Don't think automatically that anger management is a program that you have to go through. If you are not violent, and just loud, there may be things that you can do on your own to alleviate some of your stress and resulted to cut down some of your feelings. Perhaps, this type of anger management can be done by learning relaxation techniques like yoga, or the breathing that comes with it, and even finding a way to vent problems and frustrations that might cut down on the tension. Journals can help, both online and paper.

We all know that working with other people can be a huge challenge. I have been working over the years as social worker and I have been working with different areas. My training and continuing education credits have concentrated on children with mental illness. Usually, children tend to be opened to addressing their issues; however adults usually get defensive and angry if it suggested that they also need help.

Actually, the nature of my work is working with resistive clients. Many clients that I work with have been ordered through a court hearing to cooperate with services. Having someone ordered to work with me, especially if they have anger or control issues sets the relationship up to be a rocky one. Many times the courts will also order people to attend anger management courses. Because this is a common requirement of the courts there are many mental health centers that offer anger management. Based on my knowledge that working with several mental health professionals to insure that there are specialized groups for the participants. It is important that all people with anger issues are not lumped into one group setting. I think it is helpful for people with domestic abuse issues to be in anger management classes with other domestic abusers.
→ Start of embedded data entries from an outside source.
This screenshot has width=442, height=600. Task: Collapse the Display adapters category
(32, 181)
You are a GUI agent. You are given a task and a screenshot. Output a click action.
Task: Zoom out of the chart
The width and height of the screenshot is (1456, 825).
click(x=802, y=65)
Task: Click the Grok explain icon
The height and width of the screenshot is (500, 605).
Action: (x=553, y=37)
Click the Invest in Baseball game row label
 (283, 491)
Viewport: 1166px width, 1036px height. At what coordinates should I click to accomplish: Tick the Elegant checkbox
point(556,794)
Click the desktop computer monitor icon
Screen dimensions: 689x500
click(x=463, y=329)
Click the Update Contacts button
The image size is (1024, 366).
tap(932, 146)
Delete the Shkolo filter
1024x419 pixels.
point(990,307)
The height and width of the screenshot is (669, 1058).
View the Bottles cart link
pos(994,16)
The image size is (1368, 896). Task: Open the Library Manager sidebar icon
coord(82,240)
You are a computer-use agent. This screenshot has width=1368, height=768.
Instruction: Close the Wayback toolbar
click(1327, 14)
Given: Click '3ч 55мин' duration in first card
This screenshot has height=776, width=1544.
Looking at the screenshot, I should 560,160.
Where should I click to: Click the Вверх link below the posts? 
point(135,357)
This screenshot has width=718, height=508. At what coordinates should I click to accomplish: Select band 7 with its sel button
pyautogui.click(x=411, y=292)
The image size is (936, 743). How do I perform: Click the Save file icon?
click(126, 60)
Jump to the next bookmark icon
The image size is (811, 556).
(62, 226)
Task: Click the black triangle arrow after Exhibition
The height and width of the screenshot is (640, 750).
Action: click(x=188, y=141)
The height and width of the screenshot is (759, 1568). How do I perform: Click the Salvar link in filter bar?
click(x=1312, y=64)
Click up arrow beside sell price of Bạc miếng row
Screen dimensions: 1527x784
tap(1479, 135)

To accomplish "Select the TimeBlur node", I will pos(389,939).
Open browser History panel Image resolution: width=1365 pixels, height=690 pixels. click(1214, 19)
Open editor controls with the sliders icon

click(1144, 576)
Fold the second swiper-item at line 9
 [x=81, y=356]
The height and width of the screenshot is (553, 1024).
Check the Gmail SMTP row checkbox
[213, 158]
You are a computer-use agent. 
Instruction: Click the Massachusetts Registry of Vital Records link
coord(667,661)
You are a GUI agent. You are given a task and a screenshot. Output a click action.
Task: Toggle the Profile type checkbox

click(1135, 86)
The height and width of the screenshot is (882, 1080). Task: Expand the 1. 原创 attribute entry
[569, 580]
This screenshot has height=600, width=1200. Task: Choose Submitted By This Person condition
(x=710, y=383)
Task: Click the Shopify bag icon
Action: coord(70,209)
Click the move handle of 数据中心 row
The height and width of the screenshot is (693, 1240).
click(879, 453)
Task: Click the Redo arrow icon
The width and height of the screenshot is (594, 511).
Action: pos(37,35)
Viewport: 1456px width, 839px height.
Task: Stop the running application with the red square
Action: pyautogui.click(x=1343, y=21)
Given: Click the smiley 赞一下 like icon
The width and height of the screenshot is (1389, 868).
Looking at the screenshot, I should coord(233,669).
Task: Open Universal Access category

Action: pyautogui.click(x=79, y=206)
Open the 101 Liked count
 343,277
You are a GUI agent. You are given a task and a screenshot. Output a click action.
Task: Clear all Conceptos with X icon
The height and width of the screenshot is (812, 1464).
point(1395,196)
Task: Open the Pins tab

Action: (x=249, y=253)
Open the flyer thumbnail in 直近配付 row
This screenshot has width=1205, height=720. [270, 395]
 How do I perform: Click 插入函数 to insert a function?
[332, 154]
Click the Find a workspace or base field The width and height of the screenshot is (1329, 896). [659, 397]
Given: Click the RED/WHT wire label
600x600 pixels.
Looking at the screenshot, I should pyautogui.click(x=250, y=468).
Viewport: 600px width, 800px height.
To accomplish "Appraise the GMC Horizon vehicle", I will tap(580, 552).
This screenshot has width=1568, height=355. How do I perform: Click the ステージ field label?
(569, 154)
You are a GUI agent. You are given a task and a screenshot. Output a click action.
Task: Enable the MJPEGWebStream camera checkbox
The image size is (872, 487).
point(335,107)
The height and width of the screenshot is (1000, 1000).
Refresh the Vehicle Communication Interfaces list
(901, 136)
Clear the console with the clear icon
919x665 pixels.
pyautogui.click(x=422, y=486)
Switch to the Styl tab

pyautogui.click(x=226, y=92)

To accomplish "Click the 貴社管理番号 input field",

Particularly, another issue is anger management with teenagers. However, there are times that anger comes from feelings of not being heard or being misunderstood. It is common for a teen to feel angry because they are caught between the years of childhood and adulthood. They are not old enough to do many of the things that they want to do and yet are too old to be cuddled. Most teens concentrate their anger towards their parents; there are a few that express anger towards all authority. In fact, teenage anger management usually works on healthy ways of expressing anger. It is important that teenagers learn that everyone gets angry from time to time and that it is alright to let people know that you are angry as long as you do so in a way where the other person feels safe around you. Healthy expression of anger is the goal of all anger management courses. Teaching techniques of how to express yourself and how to diffuse anger are key elements for a health group process.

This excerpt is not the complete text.